>>>>

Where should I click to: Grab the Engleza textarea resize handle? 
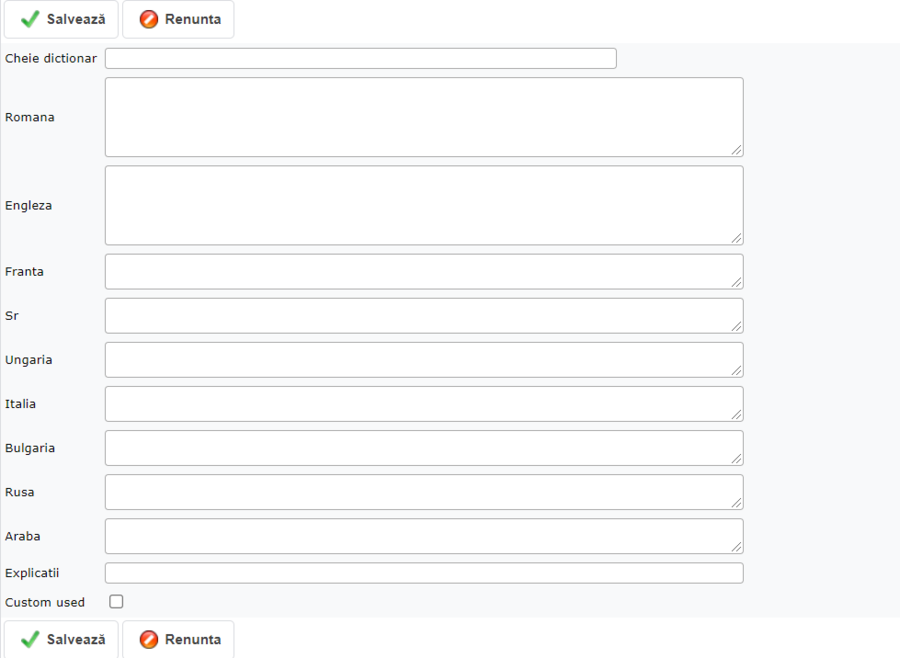(x=737, y=238)
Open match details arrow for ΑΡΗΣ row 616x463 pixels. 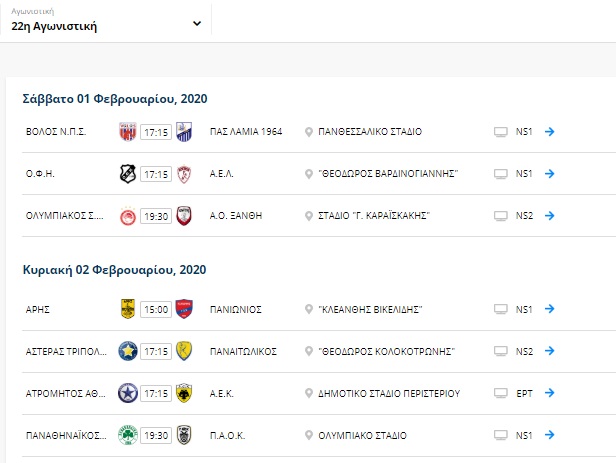[549, 309]
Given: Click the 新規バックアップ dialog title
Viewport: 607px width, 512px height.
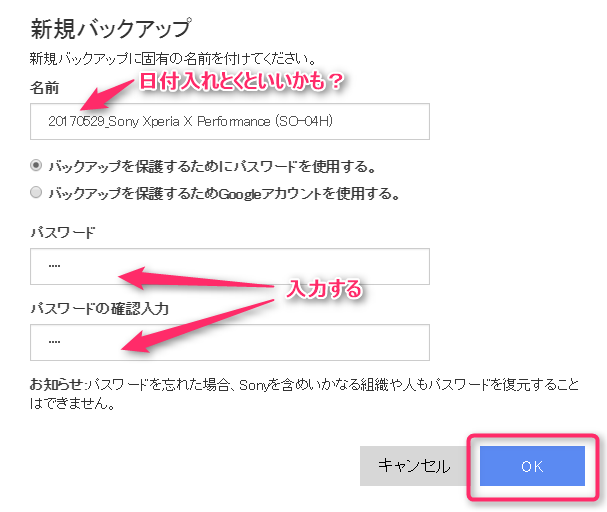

<<<<

The lines to be extracted begin at the line containing "Given: Click the 新規バックアップ dialog title" and continue through the final line of the material above, both ends included. Reproduce them exactly, without the pictures.

→ **WRITTEN SOLUTION**
Given: Click the 新規バックアップ dialog title
Viewport: 607px width, 512px height.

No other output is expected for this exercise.